Infectious Disease Control & Prevention
The Infectious Disease Control team added 13 entries to our timeline. An outbreak of Andes virus (a hantavirus) on the cruise ship MV Hondius provides a first look at how the administration will respond to international health threats. So far, they’ve been slow to communicate: It took the CDC four days to release its first public statement, posted May 6, after the WHO and Africa CDC received reports on May 2. The CDC’s first advisory to doctors went out two days later on May 8, and on May 9, officials finally held a telephone briefing for members of the press — strictly by invitation, and reporters were forbidden to cite speakers by name. Meanwhile, misinformation and conspiracy theories about hantavirus continue to spread.
At the end of April, about 80% of the CDC’s top leadership roles stood vacant. NIH director Jay Bhattacharya still leads the CDC by default, though his term as acting director expired in March. According to a WHO director and a state health official, the CDC’s behind-the-scenes work has continued despite the US withdrawal from the WHO in January, but former public health officials warn that understaffing prevents more active investigation of both the Andes virus and (potentially more dangerous) future threats. Last year, HHS stopped work on leading-edge vaccine development and the NIH cancelled funding for an entire network of global infectious disease research projects, including a pilot project studying hantavirus in Argentina, where the current outbreak is believed to have begun.

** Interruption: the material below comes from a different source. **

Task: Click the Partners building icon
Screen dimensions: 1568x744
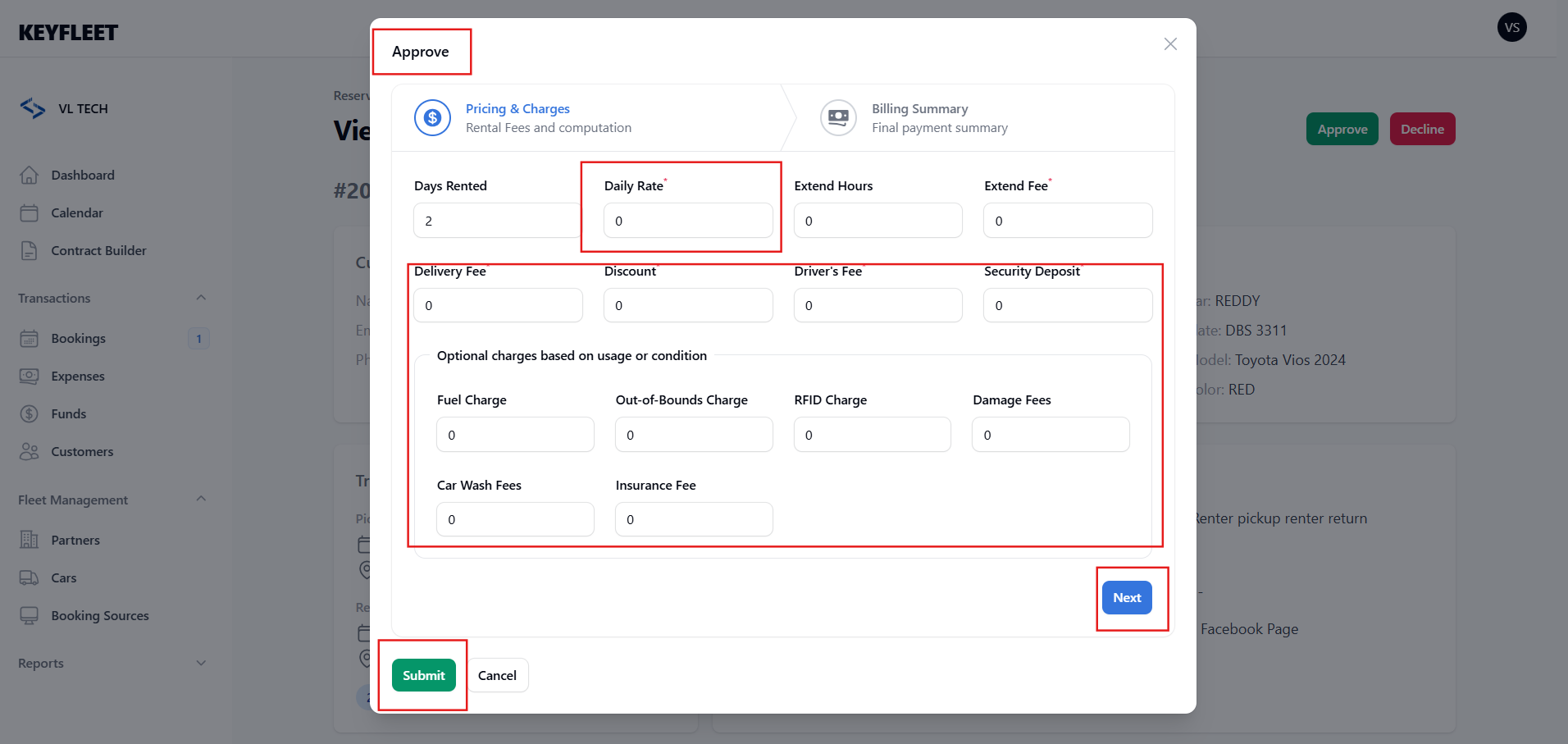Action: coord(30,541)
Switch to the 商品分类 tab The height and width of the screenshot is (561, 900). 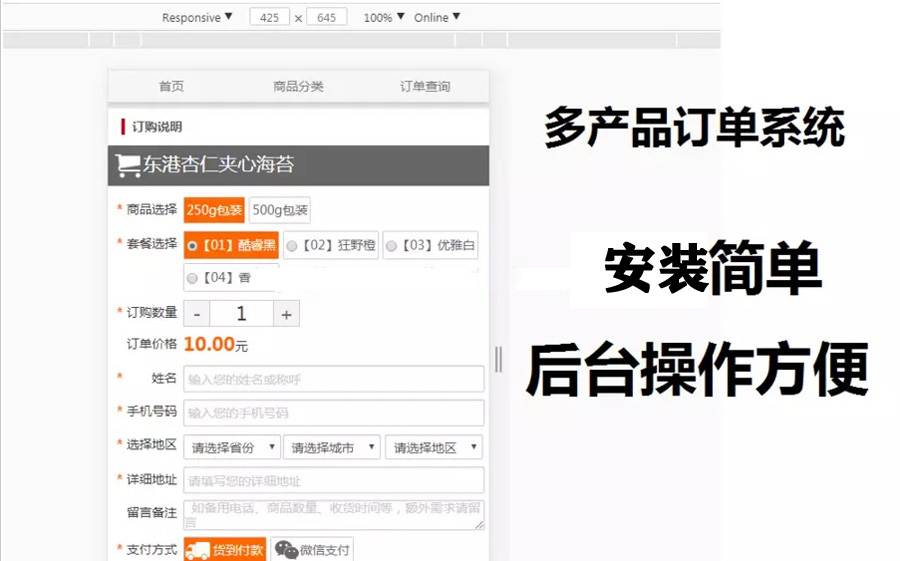(x=298, y=87)
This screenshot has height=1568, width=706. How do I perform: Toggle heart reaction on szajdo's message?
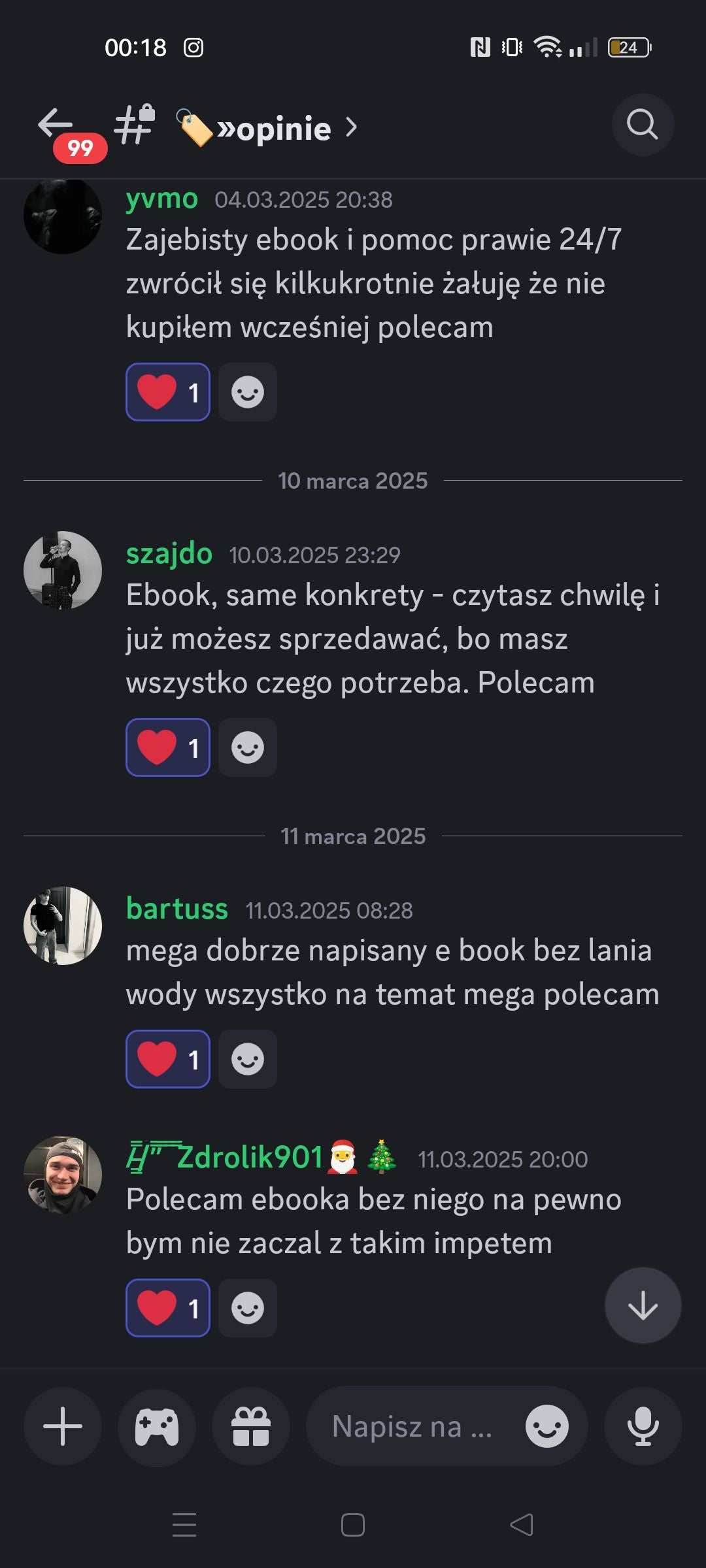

Elsewhere, Robert F. Kennedy Jr.’s HHS has blocked publication of studies demonstrating the safety of the COVID and shingles vaccines, and after weeks of speculation, FDA commissioner Marty Makary has resigned. Deputy Commissioner for Food Kyle Diamantas, a former corporate lawyer who previously represented a formula company accused of harming premature babies, will serve as Acting Commissioner of the FDA.
Data Security
The Data Security team added 18 items to our timeline. In its continuing quest to find evidence supporting Trump’s baseless election fraud claims, the Department of Justice served a subpoena to Fulton County, Georgia, demanding the names, addresses, and other personal details of all professional and volunteer workers from the 2020 general election; the county filed a motion to block the action. A federal judge denied the DOJ access to Arizona’s complete voter rolls, but Iowa voluntarily turned theirs over.
In data consolidation and weaponization: An ICE assistant director revealed that agents’ iPhones now have access to the personal data of 20 million people. The administration went jurisdiction-shopping to the Northern District of Texas to try to compel hospitals in Rhode Island and New York to reveal the personal information of minor gender-affirming care patients and their doctors; in Rhode Island, at least, a judge blocked the subpoena anyway.
Some good news, though: The House and Senate only temporarily reauthorized Section 702 of the Foreign Intelligence Surveillance Act (FISA); 20 Republicans refused to support the program, which the FBI has used to conduct warrantless domestic surveillance. A week later, Republican representatives Thomas Massie and Lauren Boebert introduced the Surveillance Accountability Act, which would require a warrant to access the personal information of US citizens. Similarly, the California Privacy Protection Agency wrote to oppose the proposed SECURE Data Act, which would override stronger state privacy protections.